The artificial intelligence community, in particular machine learning because really that's what we are trying to do, is beginning to take some notice of these techniques; I think it should be taking a bit more notice. I have had some vehement opposition from a certain quarter but he hasn't actually yet managed to prove us wrong. No doubt he's working on it. But certainly in so far as the basic theory goes, whether you put it in the framework of a la Solomonoff of using a simple universal Turing machine to decode encoded descriptions of the data, or whether we put it in the Bayesian statistical framework of choosing from a possibly large but still not unlimited set of hypotheses which might fit the data, choosing the one that really does, there are lots of good theorems which say this is the right way to go, one of the most powerful actually produced by a theoretical statistician at Stanford who has managed to prove that if you use this technique and the data is indeed coming from a probability distribution which is either computable, or computable given a few uncomputable constants, then (and you go the route that we have of looking for the shortest possible encoding) [...] within a finite time you will get the right answer. You only need a finite amount of data to find the real honest to God probability distribution from which this data is coming. That is a very powerful theorem, it is very general, it's got rates of convergence and all sorts of things coming out of it. I don't understand it myself -- it uses mathematics that I'm not familiar with -- but it's nice to know that apparently we are doing something respectable. And nobody's really been able to show that it doesn't work -- come up with any convincing example where you get the wrong answer by using this technique.

■ ■ ■ ■

AIM OF THE TASK:
In the excerpt on inference by shortest encoding, at which institution was the theoretical statistician who proved the theorem described as one of the most powerful?

DATA BLOCK:
■ ■ ■ ■

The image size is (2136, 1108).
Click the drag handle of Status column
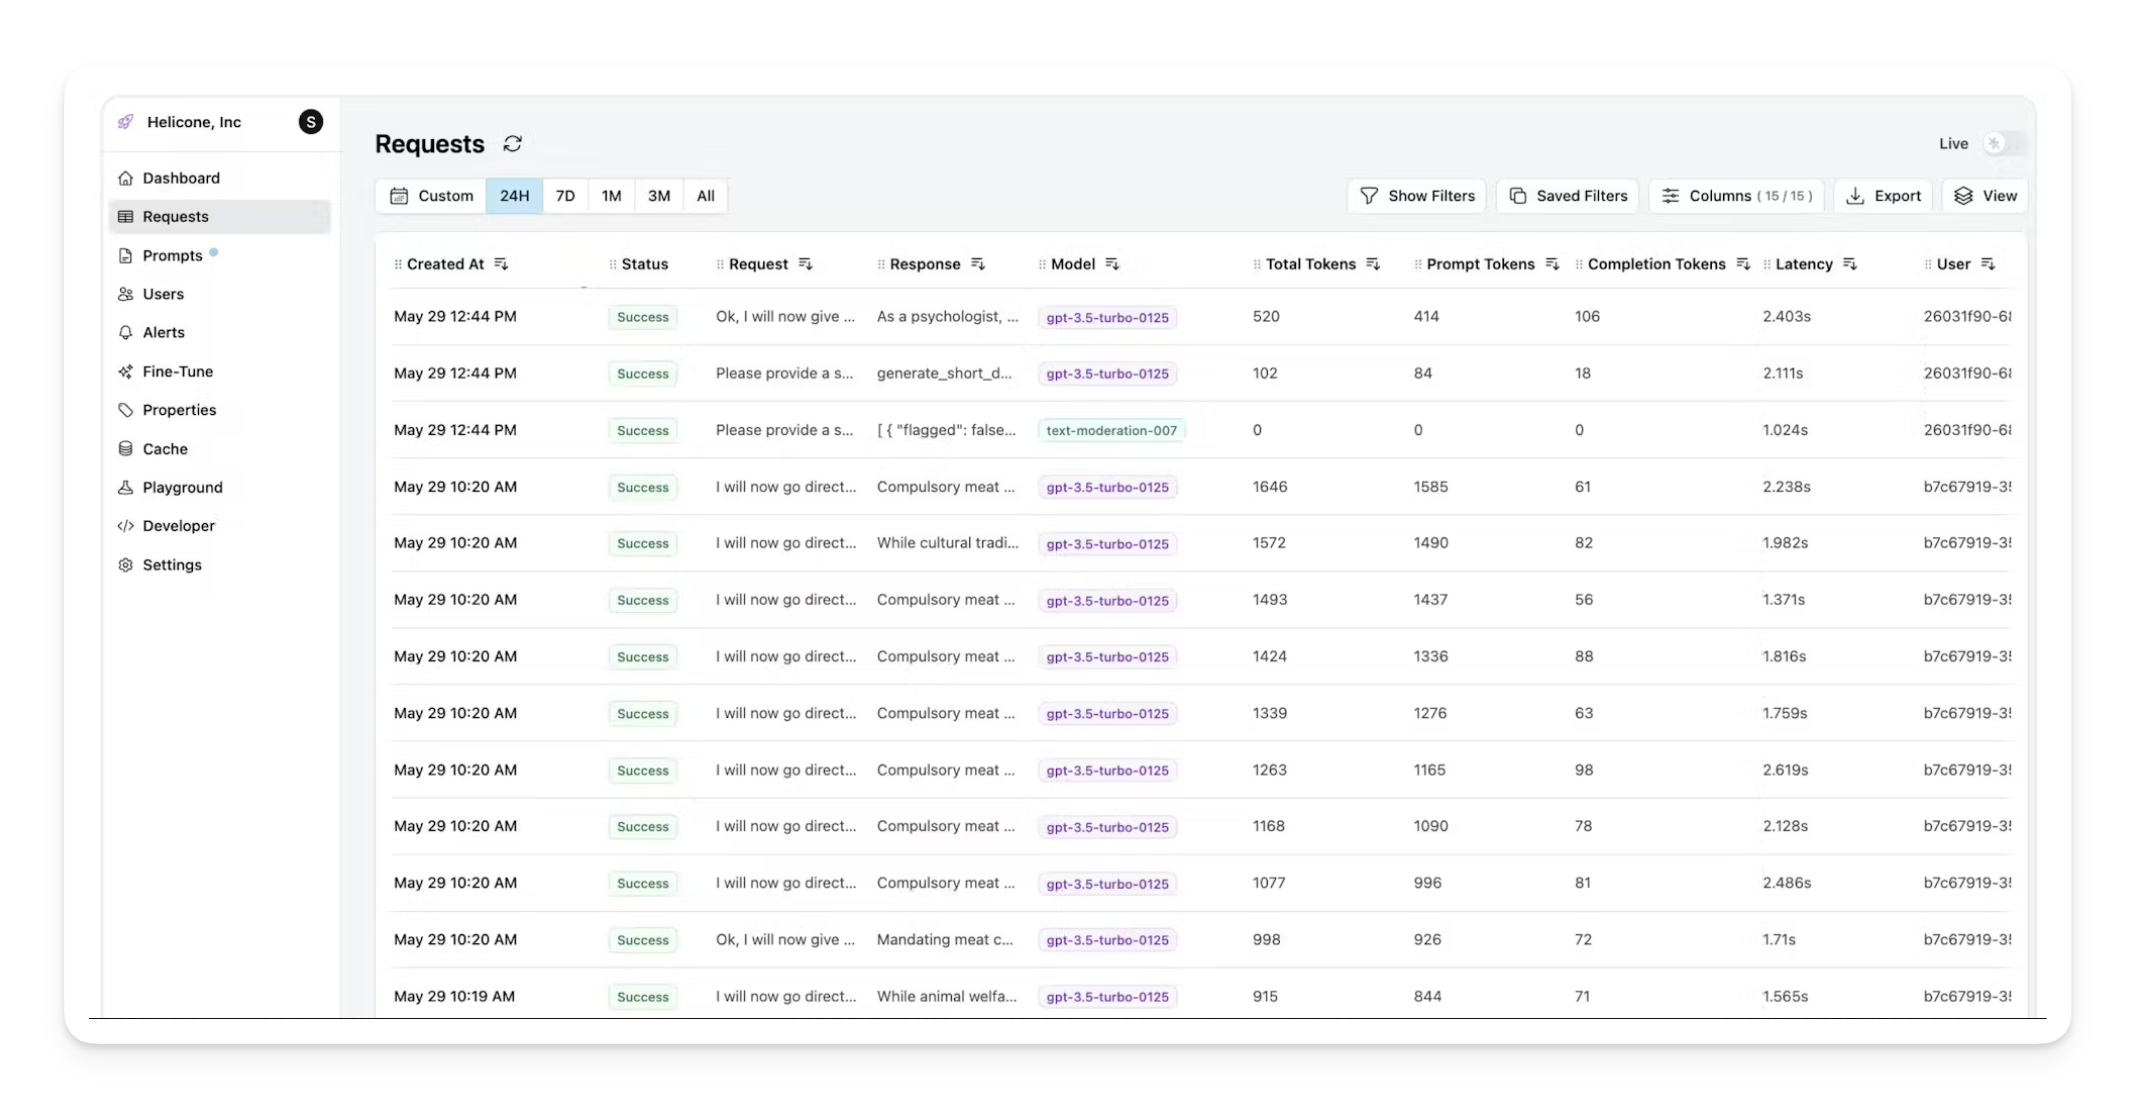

■ ■ ■ ■

IN RESPONSE:
Stanford